Stored data
···
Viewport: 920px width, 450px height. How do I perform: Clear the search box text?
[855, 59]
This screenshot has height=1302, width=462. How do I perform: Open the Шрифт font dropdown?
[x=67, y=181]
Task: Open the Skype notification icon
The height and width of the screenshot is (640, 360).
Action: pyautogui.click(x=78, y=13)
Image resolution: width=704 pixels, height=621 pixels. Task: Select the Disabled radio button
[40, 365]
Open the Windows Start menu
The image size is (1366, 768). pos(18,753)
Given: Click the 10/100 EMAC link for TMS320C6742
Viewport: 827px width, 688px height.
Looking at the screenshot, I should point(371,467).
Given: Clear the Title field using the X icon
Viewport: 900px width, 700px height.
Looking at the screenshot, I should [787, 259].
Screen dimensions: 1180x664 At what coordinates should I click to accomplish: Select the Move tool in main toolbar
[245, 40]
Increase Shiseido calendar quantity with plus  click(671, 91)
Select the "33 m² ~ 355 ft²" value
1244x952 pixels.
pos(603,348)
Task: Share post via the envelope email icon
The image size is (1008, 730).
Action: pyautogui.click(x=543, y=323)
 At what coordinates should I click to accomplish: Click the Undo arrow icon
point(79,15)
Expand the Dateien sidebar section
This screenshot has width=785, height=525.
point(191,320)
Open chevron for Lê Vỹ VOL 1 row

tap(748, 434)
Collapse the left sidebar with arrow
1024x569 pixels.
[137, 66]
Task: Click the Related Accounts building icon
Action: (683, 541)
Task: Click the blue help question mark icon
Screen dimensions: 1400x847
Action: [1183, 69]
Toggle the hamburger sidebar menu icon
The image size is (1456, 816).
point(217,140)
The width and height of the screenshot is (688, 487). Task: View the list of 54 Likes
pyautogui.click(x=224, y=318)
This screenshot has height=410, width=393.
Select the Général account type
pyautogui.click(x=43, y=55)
···
▸ What this task involves: State how many lines of the records contain the string "Given". The number is the whole answer.

▸ Problem solution: 2